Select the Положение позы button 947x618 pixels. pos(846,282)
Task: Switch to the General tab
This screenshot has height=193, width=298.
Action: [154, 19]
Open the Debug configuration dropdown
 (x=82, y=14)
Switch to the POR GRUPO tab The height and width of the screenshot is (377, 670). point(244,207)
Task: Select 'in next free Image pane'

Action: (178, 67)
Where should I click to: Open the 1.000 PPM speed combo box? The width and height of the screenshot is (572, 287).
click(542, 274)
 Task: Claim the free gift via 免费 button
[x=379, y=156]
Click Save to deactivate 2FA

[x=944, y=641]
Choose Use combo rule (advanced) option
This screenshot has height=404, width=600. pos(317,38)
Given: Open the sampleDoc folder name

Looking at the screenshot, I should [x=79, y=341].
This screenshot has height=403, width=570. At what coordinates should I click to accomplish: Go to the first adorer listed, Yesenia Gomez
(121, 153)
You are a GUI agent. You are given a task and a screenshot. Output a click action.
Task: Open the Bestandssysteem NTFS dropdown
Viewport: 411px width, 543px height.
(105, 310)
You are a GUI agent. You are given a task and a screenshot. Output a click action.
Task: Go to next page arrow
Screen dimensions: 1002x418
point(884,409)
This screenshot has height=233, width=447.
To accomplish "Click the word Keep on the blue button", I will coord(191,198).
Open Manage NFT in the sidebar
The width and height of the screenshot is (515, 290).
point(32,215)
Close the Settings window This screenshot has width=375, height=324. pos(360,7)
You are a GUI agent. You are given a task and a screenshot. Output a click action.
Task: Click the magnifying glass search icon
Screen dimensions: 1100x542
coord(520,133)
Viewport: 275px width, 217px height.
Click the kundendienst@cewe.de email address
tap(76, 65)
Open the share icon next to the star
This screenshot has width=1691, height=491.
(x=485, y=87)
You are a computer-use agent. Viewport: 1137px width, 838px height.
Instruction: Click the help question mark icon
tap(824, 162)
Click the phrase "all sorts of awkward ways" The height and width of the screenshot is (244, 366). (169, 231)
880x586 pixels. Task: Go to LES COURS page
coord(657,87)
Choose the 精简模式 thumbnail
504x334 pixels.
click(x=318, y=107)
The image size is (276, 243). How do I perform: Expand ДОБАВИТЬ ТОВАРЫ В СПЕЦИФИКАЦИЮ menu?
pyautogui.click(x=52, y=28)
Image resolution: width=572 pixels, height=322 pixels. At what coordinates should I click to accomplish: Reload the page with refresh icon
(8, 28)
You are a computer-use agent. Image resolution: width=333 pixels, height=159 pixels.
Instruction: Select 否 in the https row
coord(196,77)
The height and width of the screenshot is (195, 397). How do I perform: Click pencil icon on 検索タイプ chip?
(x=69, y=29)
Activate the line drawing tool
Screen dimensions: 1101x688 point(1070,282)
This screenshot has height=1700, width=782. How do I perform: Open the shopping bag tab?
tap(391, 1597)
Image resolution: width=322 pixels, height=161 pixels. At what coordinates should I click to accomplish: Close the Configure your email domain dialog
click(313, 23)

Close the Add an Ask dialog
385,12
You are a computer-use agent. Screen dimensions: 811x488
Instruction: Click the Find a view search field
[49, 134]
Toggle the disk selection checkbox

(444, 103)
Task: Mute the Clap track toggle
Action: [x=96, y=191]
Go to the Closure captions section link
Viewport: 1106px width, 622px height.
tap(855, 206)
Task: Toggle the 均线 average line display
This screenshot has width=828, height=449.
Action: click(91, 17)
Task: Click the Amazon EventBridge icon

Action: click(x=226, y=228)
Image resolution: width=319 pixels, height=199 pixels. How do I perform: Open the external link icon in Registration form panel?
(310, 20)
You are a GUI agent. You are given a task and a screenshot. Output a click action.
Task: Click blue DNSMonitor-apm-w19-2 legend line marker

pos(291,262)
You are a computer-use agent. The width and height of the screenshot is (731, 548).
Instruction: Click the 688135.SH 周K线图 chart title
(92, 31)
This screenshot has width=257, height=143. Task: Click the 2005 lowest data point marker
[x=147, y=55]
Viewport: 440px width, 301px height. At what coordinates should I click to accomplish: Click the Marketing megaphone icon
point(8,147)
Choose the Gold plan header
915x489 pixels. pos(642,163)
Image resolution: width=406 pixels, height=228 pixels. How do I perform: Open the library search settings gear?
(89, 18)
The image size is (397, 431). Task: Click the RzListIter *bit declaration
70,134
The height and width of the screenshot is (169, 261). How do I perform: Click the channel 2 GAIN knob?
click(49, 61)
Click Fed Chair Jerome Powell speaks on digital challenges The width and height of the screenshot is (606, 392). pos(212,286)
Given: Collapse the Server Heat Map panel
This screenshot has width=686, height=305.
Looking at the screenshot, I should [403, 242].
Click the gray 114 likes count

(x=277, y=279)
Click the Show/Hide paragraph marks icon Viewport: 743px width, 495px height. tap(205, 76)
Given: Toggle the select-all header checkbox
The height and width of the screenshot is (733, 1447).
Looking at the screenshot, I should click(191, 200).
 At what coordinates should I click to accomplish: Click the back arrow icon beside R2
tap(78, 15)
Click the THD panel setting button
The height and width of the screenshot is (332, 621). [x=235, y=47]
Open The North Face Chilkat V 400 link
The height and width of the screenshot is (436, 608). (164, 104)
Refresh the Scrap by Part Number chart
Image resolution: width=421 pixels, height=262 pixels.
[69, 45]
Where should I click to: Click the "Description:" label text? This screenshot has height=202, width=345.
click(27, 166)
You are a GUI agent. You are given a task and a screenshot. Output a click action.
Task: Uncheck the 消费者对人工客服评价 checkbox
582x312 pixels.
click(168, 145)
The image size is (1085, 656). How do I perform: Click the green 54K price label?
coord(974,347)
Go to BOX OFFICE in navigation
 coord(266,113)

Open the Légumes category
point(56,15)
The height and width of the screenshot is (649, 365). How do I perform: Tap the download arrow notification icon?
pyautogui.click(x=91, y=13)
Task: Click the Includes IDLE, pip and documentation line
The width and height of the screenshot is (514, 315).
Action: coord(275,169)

= = = = = = =

Exercise aim: Look above for every line with the word "Switch" and copy it.

Solution:
Task: Switch to the General tab
Switch to the POR GRUPO tab The height and width of the screenshot is (377, 670). point(244,207)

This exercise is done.